4th May , 2006
Saving baby Allen

In our continuing assessment of Uganda's performance on the Millennium Development Goals, RICHARD M. KAVUMA reports that hundreds of Ugandan children still die every day of illnesses that could be easily prevented

Mary Gorette Nakalyango, 23, ran the blue comb through her hair and patted it, looking in the small mirror with quiet excitement, like a teenager expecting her suitor.

On the bare hospital mattress before her, her second child, 3-month-old Allen Namukwaya, grinned as she grabbed at some invisible objects. Outside this paediatric ward at Biikira Hospital in Rakai district, a boda boda motorcycle waited to take mother and child back home.
Nakalyango’s excitement was borne out of relief.

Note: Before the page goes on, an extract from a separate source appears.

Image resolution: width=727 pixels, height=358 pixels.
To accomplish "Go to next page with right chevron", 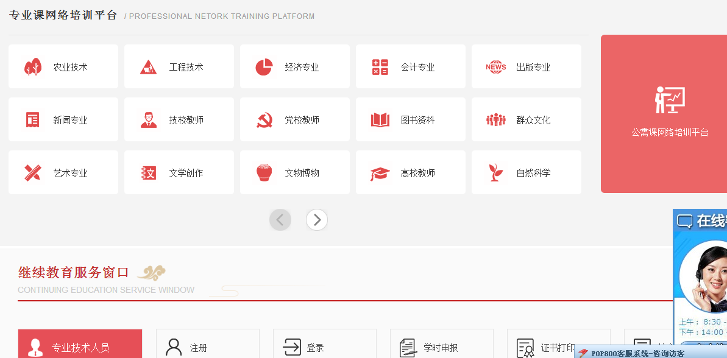I will 317,220.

ESCAPE: This baby from Iganga got malaria in her second week but recovered. Hundreds other Ugandan babies die each day

Four days earlier, she had arrived here anxious, with baby Allen hardly able to breathe or keep her eyes open. But after two units of blood and water, the baby had now been discharged.

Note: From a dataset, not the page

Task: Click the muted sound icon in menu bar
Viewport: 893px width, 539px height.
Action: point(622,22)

“I was so scared. I feared my child would die. No mother wants to produce children for death to grab,” said Nakalyango, by now cuddling her baby as the impatient boda boda man revved his engine.
She had reason to be relieved. In Uganda, for every 1,000 babies born, 88 die within one year (infant mortality), while 152 die before making five (child mortality). And every year, malaria kills 70,000 Ugandan children.

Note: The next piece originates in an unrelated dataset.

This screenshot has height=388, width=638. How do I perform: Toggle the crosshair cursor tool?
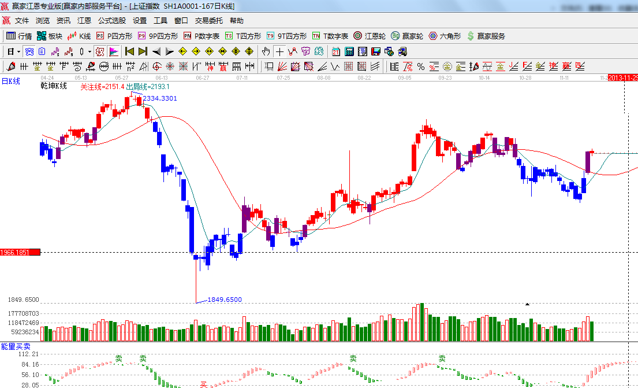point(279,51)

Baby Allen could easily have been one of them.
In 1990, Uganda’s child mortality rate stood at 167 for every 1,000 live births. In the last 15 years, it has only fallen to 152 per 1,000 whereas the internationally agreed Millennium Development Goal (MDG) 4 aims to reduce it to 57 over the next 10 years.

Clearly, this is an ambitious target, a point that government concedes.
According to the Ministry of Finance, Planning and Economic Development, child mortality is influenced by factors such as education, safe water, basic healthcare and security. In a July 2005 progress report on the MDGs, the ministry says infant and child mortality have stagnated since the 1970s.

Government missed its own targets of reducing infant deaths to at least 78 per 1,000 live births by 2002 and 68 by 2005. Uganda is therefore unlikely to meet the MDG target of reducing infant mortality to 31 per 1,000 births by 2015.
Under-5 mortality rates have not done any better: “In view of the current performance, it is hard to be optimistic about the attainment of both the 2005 PEAP target [103] and the 2015 MDG [57],” the report says.

Why do the children die?

According to Dr. Chris Baryomunsi, a programme officer with the United Nations Population Fund (UNFPA) in Kampala [He has since become Kinkizi East MP - Ed], most of Uganda’s children die of preventable diseases such as malaria, diarrhoea as well as HIV/AIDS-related illnesses.

The government’s Poverty Eradication Action Plan (PEAP) document says the level of education and sensitisation is important. Studies show that mothers who are educated or have specific information about the causes of illness prevent and manage diseases better.
Assistant Commissioner for Child Health, Dr. Charles Mugero, also blames child deaths on “underlying environmental factors” such as poverty, hygiene and sanitation conditions, as well as limited safe water supply at household level.

Dr. Jotham Musinguzi, director of the Population Secretariat, says that to save children, emphasis must also be put on maternal health because most infants die soon after delivery.
“Things to do with delivery and safe motherhood become very important for the protection of infants,” he said. MDG5 aims to improve maternal health.

“The other cause is immunisable diseases on which the Ministry of Health has done very well, with coverage of over 84% from less than 50% barely eight years ago,” Musinguzi added.
While the death of children from preventable diseases is a huge indictment on the country, it is also an opportunity: these children can be saved.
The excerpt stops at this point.